### WHAT IS BEING ASKED
Before copying, find the line below that contains "The height and width of the screenshot is (296, 1100)."; then return it and all later lines exactly, up to and including the final line, with no pictures.

[Collected data entries]

>>>

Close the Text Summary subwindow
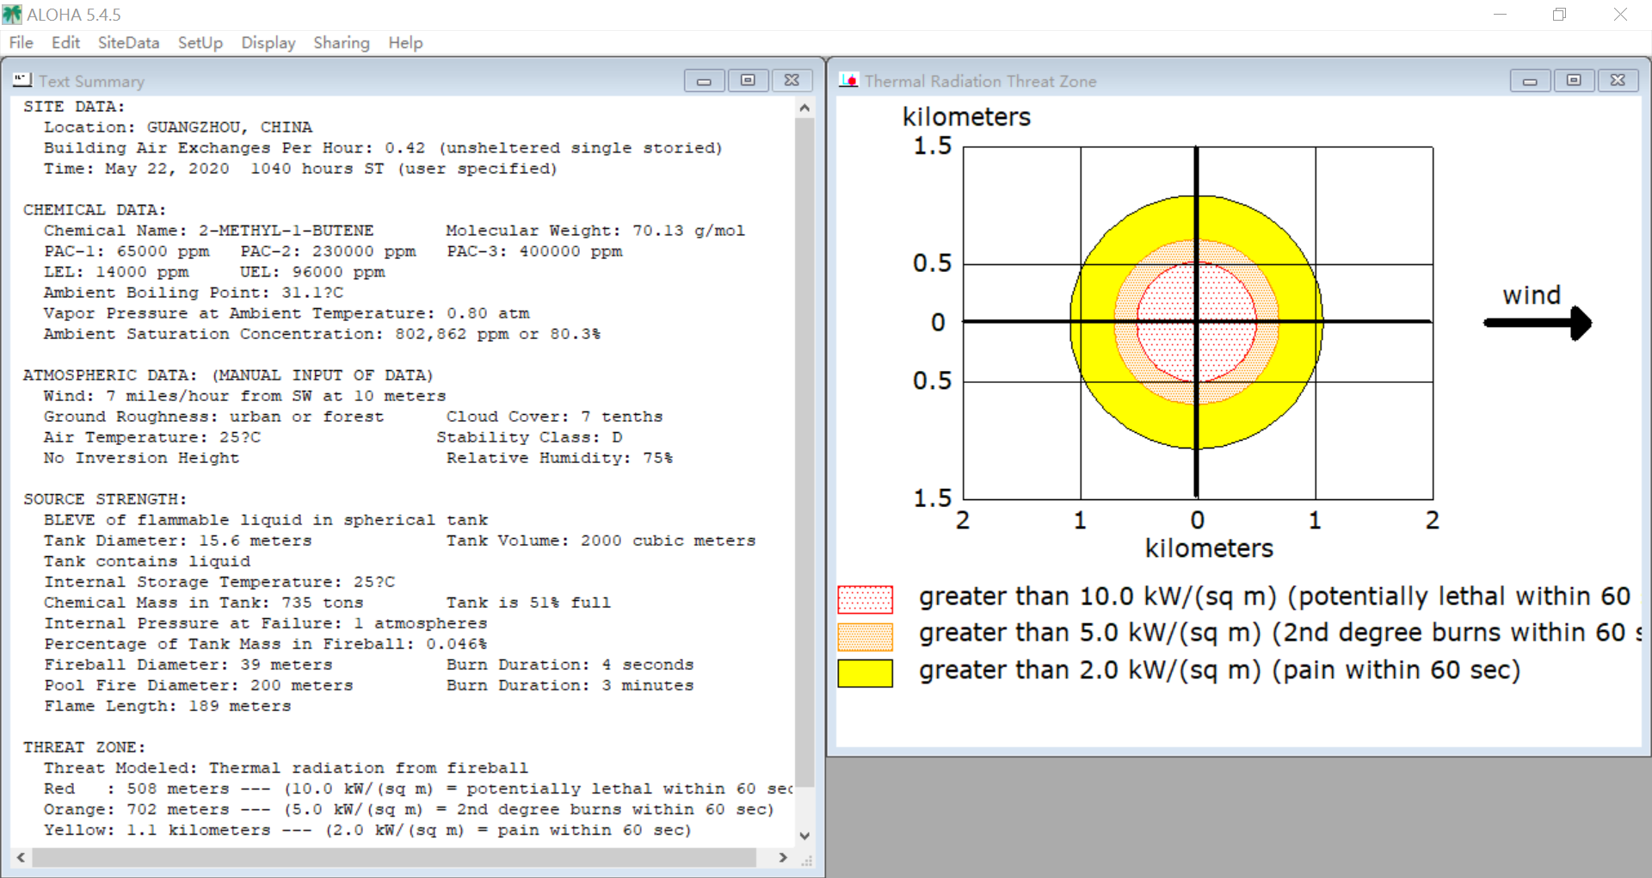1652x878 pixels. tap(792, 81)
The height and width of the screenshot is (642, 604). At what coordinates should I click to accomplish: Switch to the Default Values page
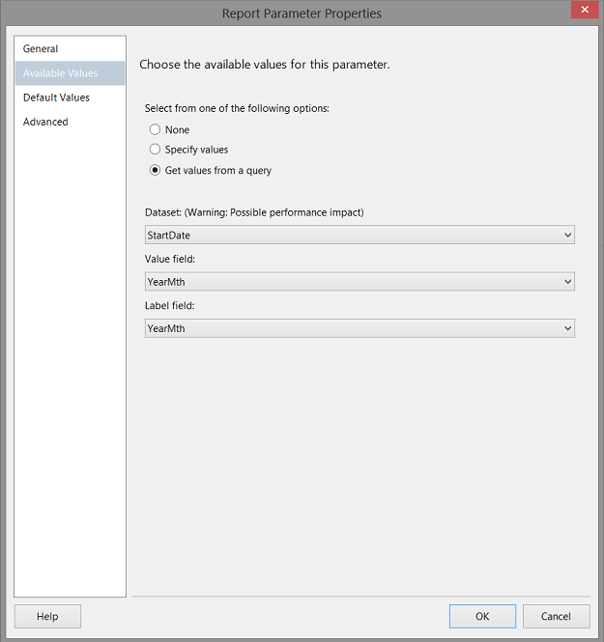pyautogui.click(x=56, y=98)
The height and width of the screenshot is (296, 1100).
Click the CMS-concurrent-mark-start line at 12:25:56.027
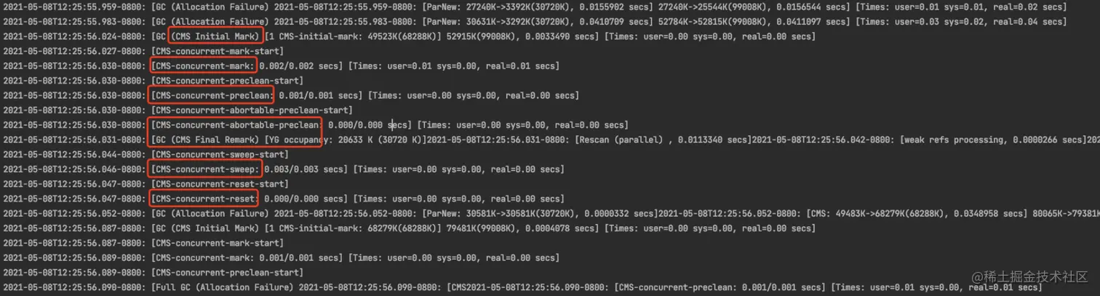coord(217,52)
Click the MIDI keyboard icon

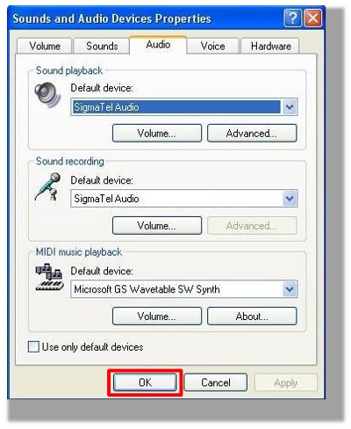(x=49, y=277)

<<<

### RESULT BELOW
The height and width of the screenshot is (296, 1100).
Click the CMS-concurrent-mark-start line at 12:25:56.027
coord(217,52)
Click the MIDI keyboard icon

(x=49, y=277)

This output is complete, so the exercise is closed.